Decoupling Vision and Language: Codebook Anchored Visual Adaptation
Jason Wu, Tianchen Zhao, Chang Liu, Jiarui Cai, Zheng Zhang, Zhuowei Li, Aaditya Singh, Xiang Xu, Mani Srivastava, Jonathan Wu
TL;DR
This work tackles the mismatch between vision encoders in LVLMs and domain-specific tasks by proposing CRAFT, a discrete, codebook-anchored framework that decouples vision from the language model. By discretizing visual embeddings into a shared codebook and training only the vision encoder with surrogate alignment, commitment, and contrastive losses, CRAFT achieves robust domain adaptation with cross-LLM transfer, while a test-time token pruning scheme yields efficient inference.
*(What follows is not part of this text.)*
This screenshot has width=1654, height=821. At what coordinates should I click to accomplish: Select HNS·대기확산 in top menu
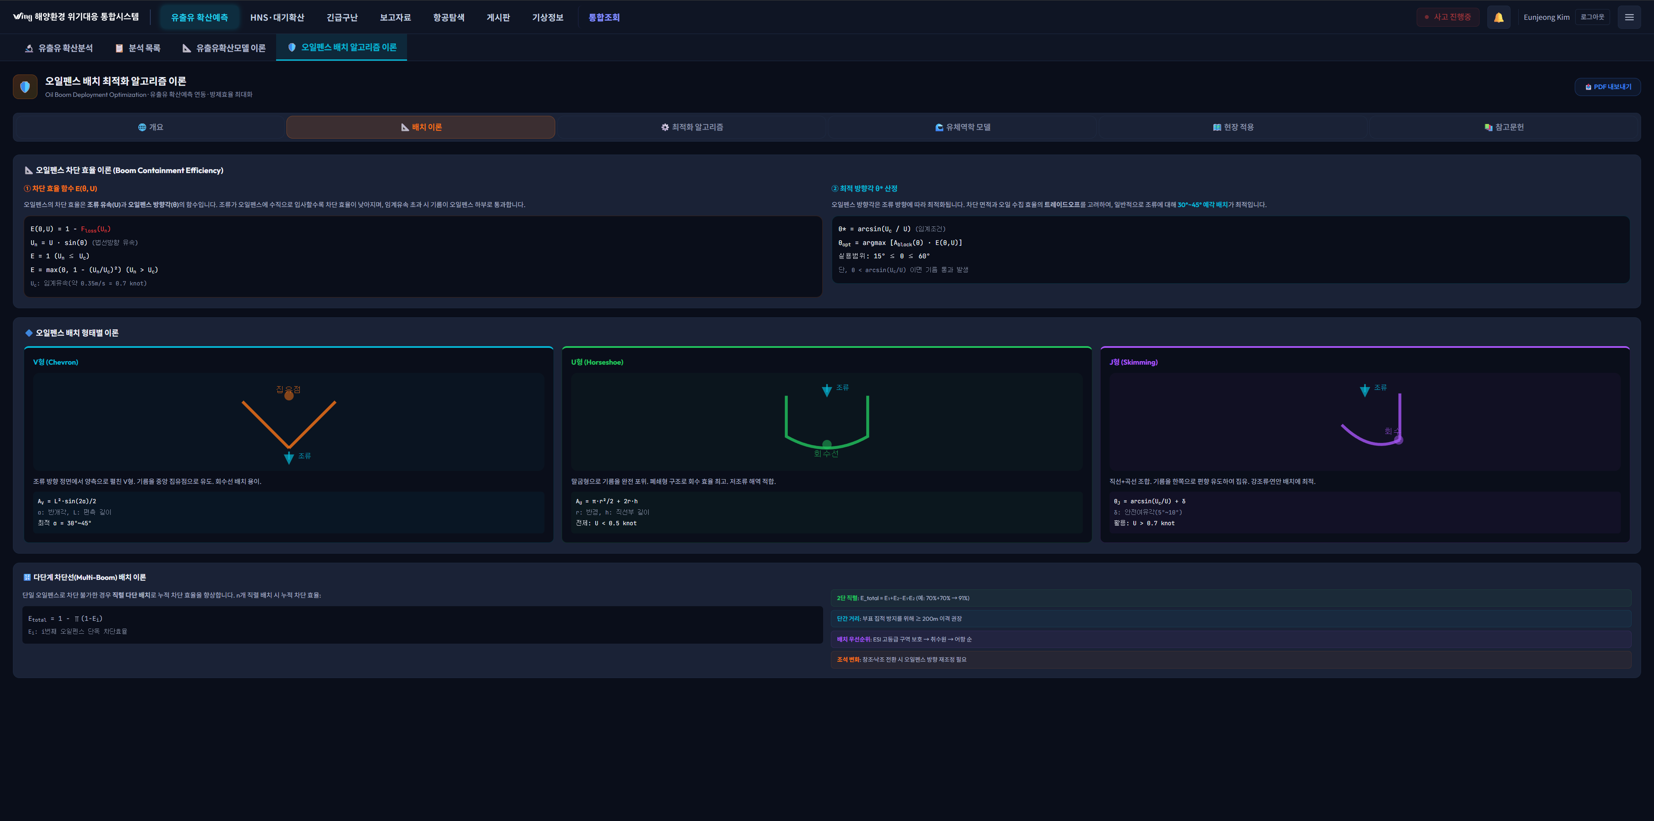277,17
Across ten benchmarks and multiple backbones, CRAFT delivers significant domain gains (average ~13.51 percentage points) and preserves instruction-following and explanatory capabilities, outperforming continuous-feature and PEFT baselines. The approach offers practical benefits for resource-constrained settings by enabling portable vision encoders that can be paired with diverse LLM backbones without re-alignment or extensive retraining.
Abstract
Large Vision-Language Models (LVLMs) use their vision encoders to translate images into representations for downstream reasoning, but the encoders often underperform in domain-specific visual tasks such as medical image diagnosis or fine-grained classification, where representation errors can cascade through the language model, leading to incorrect responses. Existing adaptation methods modify the continuous feature interface between encoder and language model through projector tuning or other parameter-efficient updates, which still couples the two components and requires re-alignment whenever the encoder changes. We introduce CRAFT (Codebook RegulAted Fine-Tuning), a lightweight method that fine-tunes the encoder using a discrete codebook that anchors visual representations to a stable token space, achieving domain adaptation without modifying other parts of the model. This decoupled design allows the adapted encoder to seamlessly boost the performance of LVLMs with different language architectures, as long as they share the same codebook. Empirically, CRAFT achieves an average gain of 13.51% across 10 domain-specific benchmarks such as VQARAD and PlantVillage, while preserving the LLM's linguistic capabilities and outperforming peer methods that operate on continuous tokens.